[begin The records]

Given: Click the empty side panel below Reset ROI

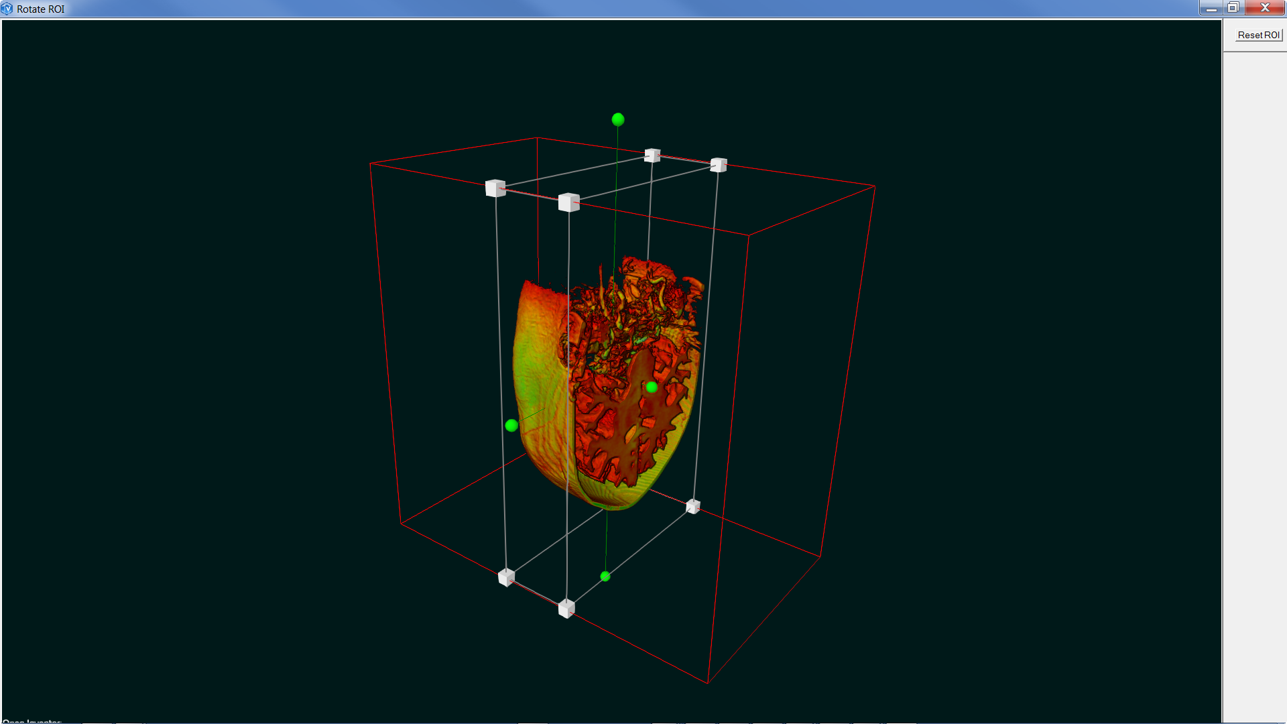Looking at the screenshot, I should pyautogui.click(x=1254, y=335).
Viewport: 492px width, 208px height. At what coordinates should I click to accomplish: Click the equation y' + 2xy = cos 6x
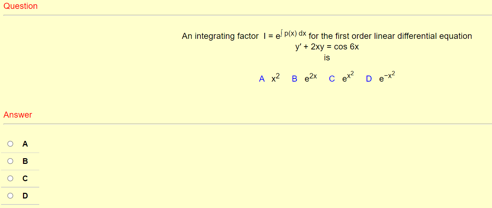click(327, 46)
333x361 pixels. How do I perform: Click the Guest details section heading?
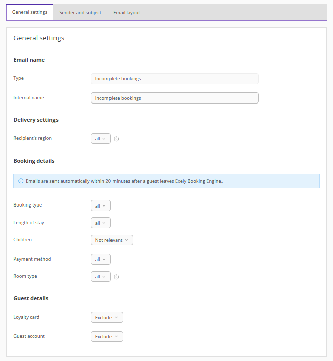[x=31, y=298]
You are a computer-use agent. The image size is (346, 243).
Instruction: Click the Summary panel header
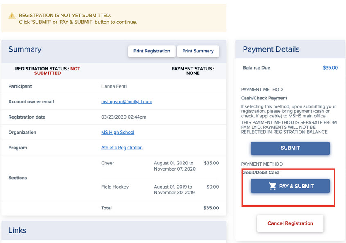point(25,49)
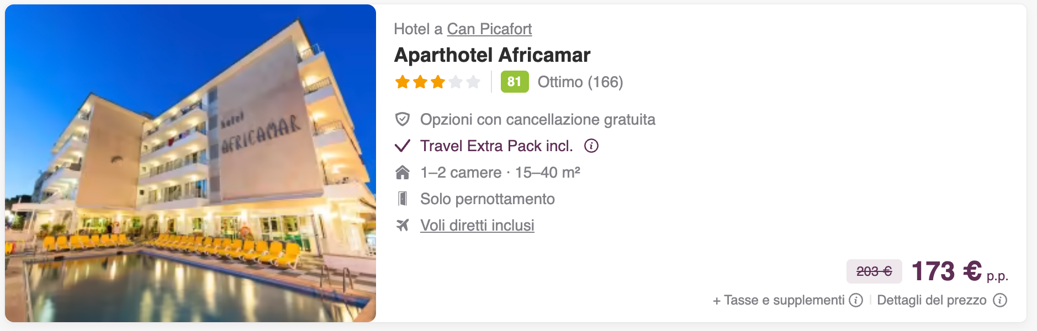Click Travel Extra Pack incl. label
This screenshot has height=331, width=1037.
tap(496, 146)
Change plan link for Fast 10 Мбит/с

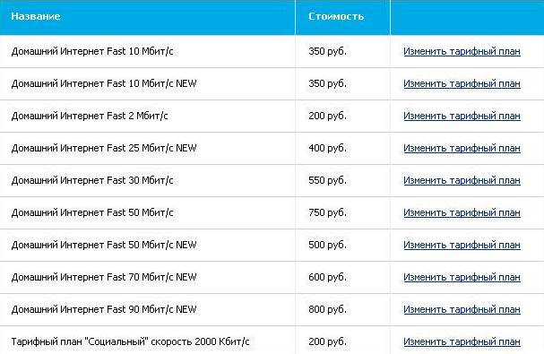462,51
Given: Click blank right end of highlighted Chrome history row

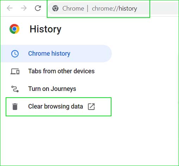Looking at the screenshot, I should (91, 54).
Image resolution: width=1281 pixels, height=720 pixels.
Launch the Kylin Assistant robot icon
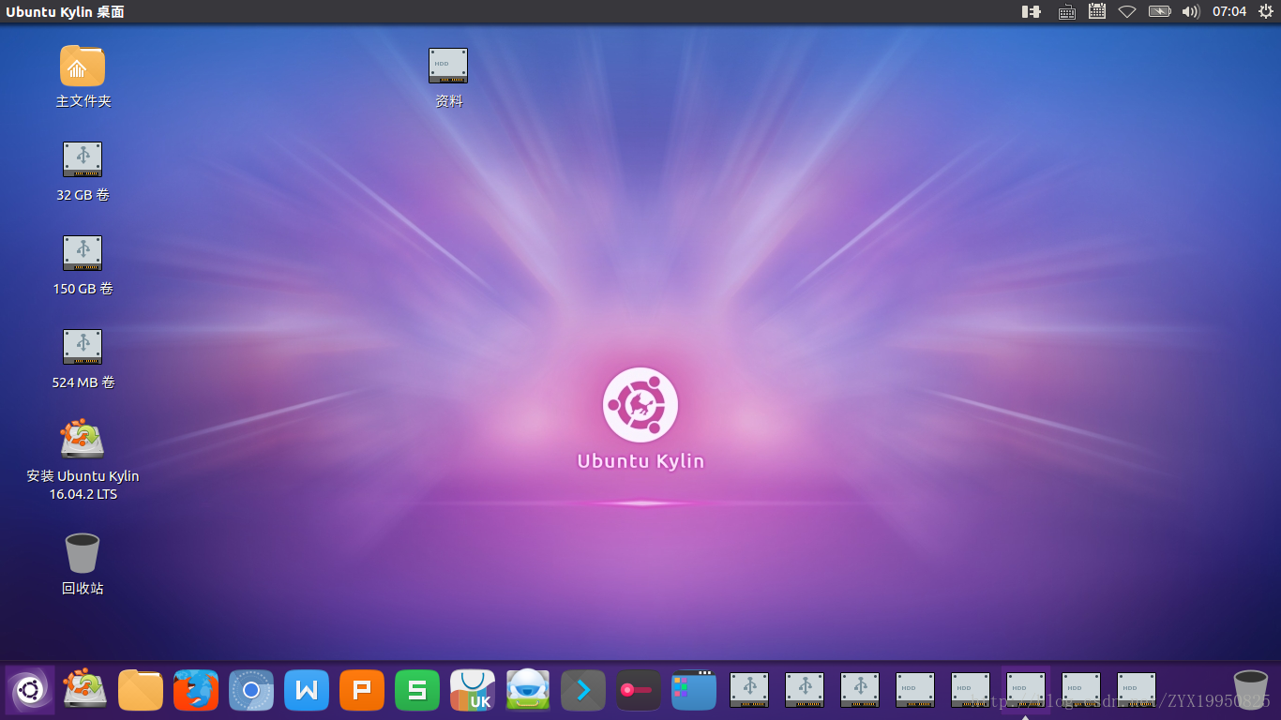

[end The records]

Number the lines of the rows above as a list, one line per item, and drop the blank lines. Keep the pictures out of the answer.

§ **Answer to this task**
1. Given: Click the empty side panel below Reset ROI
2. Looking at the screenshot, I should pyautogui.click(x=1254, y=335).
3. Viewport: 492px width, 208px height. At what coordinates should I click to accomplish: Click the equation y' + 2xy = cos 6x
4. click(327, 46)
5. 333x361 pixels. How do I perform: Click the Guest details section heading?
6. [x=31, y=298]
7. You are a computer-use agent. The image size is (346, 243).
8. Instruction: Click the Summary panel header
9. point(25,49)
10. Click Travel Extra Pack incl. label
11. This screenshot has height=331, width=1037.
12. tap(496, 146)
13. Change plan link for Fast 10 Мбит/с
14. 462,51
15. Given: Click blank right end of highlighted Chrome history row
16. Looking at the screenshot, I should (91, 54).
17. Image resolution: width=1281 pixels, height=720 pixels.
18. Launch the Kylin Assistant robot icon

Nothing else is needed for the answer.